Strange PCR problem - (Sep/07/2013 )
I have a rather odd PCR problem that has plagued me for a while. I was wondering if any of you have encountered a similar problem and, if so, what have you done to fix it?
The problem:
I have constructed a synthetic gene library that contains both random and non-random sequences within the gene. The library was constructed from overlapping oligonucleotides using PCR to join segments of the gene library together. The final step of assembly is to amplify the full length library with oligos that bind to the extreme 5’ and 3’ ends and gel purify the full length product, which is approximately 600 bp. The full-length product is a mixture of sequences due to the random regions in the library.
Here’s the strange part. If I try to amplify the full-length, gel-purified DNA with the oligos that I used to create the full-length library in the first place, I get smaller distinct fragments…often, but not always, without any full length product showing up. I see a similar thing if I transcribe the library to RNA, then perform RT-PCR on the resulting mRNA: smaller distinct fragments that are the same size as those when I try to amplify the gel-purified DNA.
I have cloned and sequenced both the full-length DNA and some of the smaller products. It appears as if the downstream oligo is mis-priming at non-random sequences where there is 4 nt complementarity to the 3’ end of the primer.

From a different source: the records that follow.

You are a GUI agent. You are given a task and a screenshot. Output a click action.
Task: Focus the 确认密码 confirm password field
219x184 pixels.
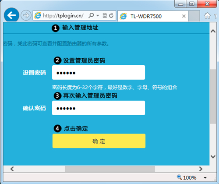point(99,108)
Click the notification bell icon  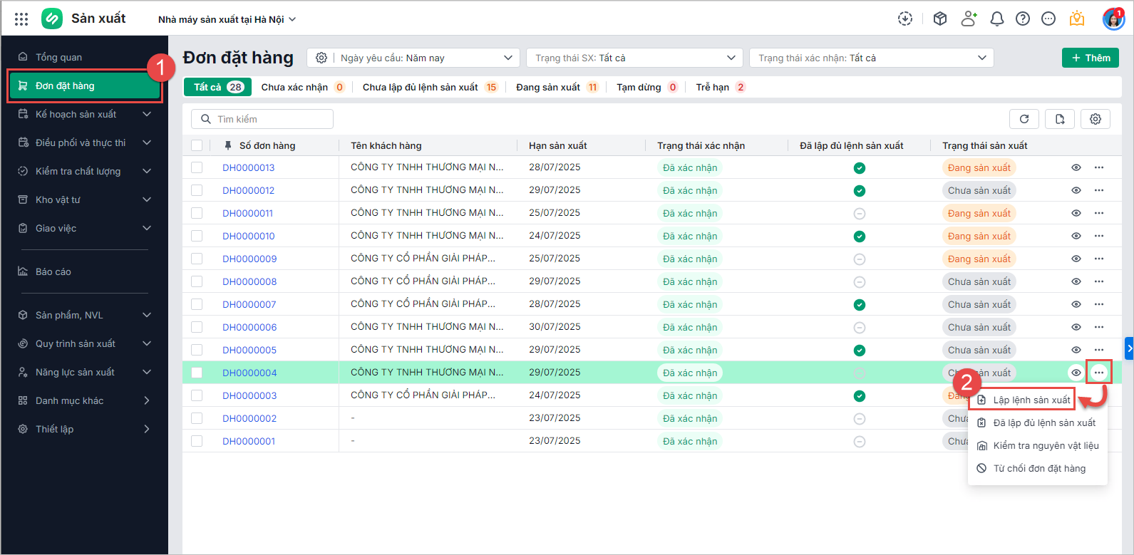coord(996,19)
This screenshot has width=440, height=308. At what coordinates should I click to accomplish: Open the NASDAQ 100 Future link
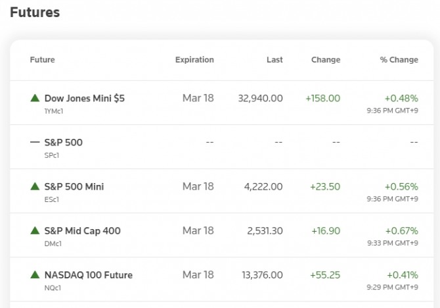pyautogui.click(x=88, y=274)
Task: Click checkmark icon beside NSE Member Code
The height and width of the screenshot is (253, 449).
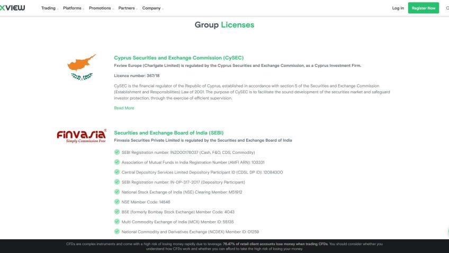Action: pos(117,202)
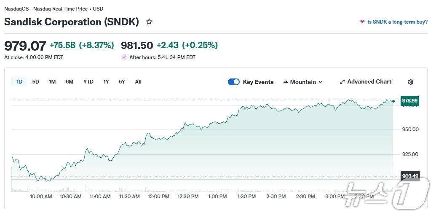Screen dimensions: 436x216
Task: Switch chart to 6M range
Action: click(70, 82)
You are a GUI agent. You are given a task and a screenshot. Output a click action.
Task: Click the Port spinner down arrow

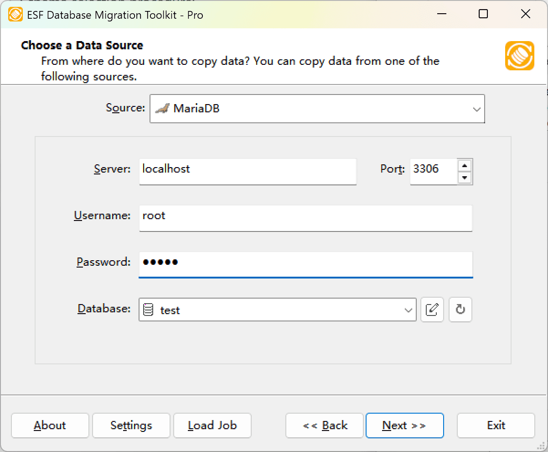(465, 177)
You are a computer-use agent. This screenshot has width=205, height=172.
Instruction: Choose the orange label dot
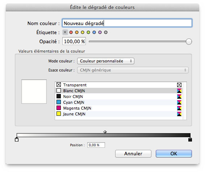[x=77, y=32]
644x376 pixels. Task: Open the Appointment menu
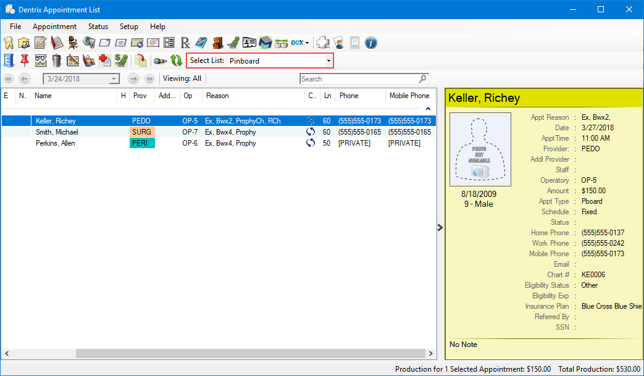[54, 27]
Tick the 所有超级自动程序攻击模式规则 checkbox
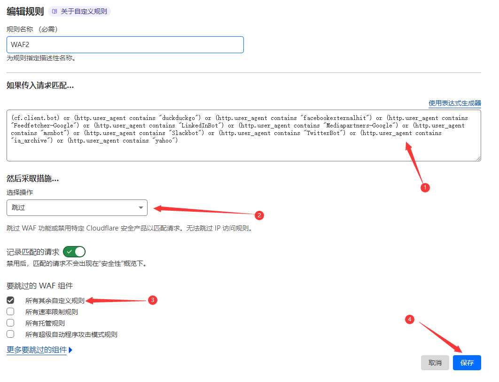The width and height of the screenshot is (499, 382). [x=10, y=334]
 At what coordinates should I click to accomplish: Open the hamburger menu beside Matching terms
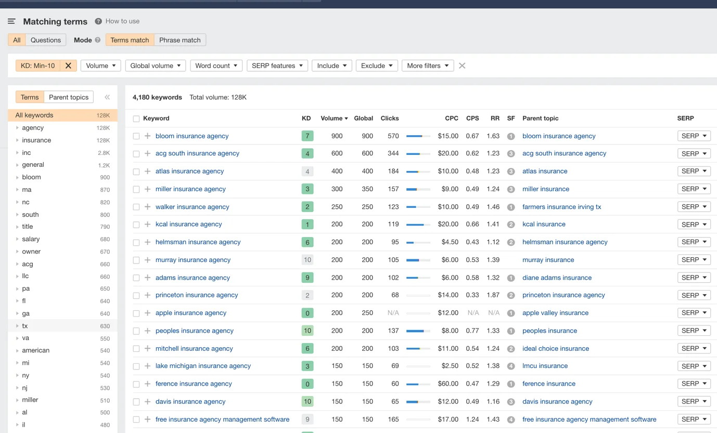tap(11, 21)

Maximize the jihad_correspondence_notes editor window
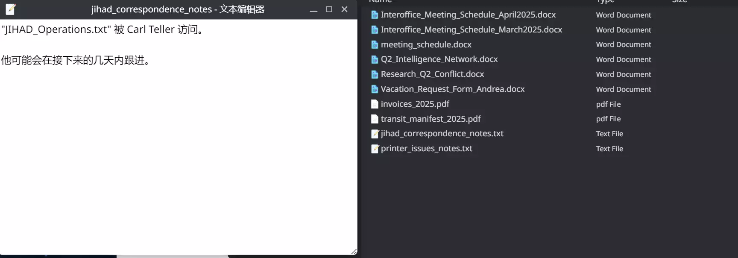tap(329, 9)
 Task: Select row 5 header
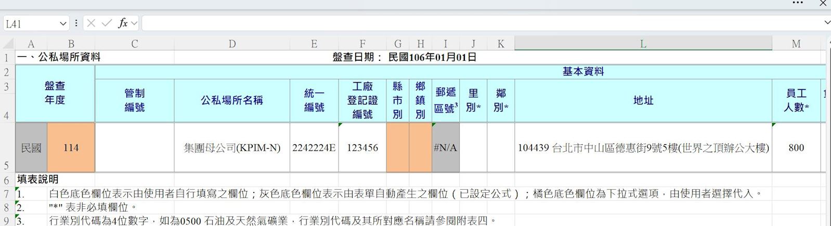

I am not getting mis-priming in the random regions. If I perform PCR on cloned DNA (which is a single sequence), I do not see this mis-priming and get a nice clean band of the correct size.
The PCR reactions are performed at a relatively high annealing temp (65°C), so I don’t understand why I would get preferential priming at the 4 nt sites when I’m using an oligo that is 35 nt long. My primers have been PAGE purified, so I am confident of their purity. I have also made an alternative, shorter oligo that does not contain the offending 4 nts on the 3’ end, but I still get mis-priming at other sites.
I am completely baffled as to why I can assemble the full-length gene library by PCR, yet when I try to re-amplify the purified assembled library with the same oligos, I usually only get smaller pieces back.
Any help or suggestions will be welcome. Thanks!
PCR preferentially amplilfies small fragments, so although your mixture may contain mostly longer fragments, the smaller ones amplify better, and you end up with more of the small fragments. Once this starts, it continues, since there are now many many more of the small fragments. I'd suggest raising your annealing temperature or going to a two-step cycle.
Thank you for your reply, but that does not resolve the issue. I think the most perplexing part of this problem is that I get mis-priming in non-random regions when I have a mixture of sequences (i.e. from the library pool), yet I do not get mis-priming from individual genes that have been cloned from the library. That doesn't make sense to me.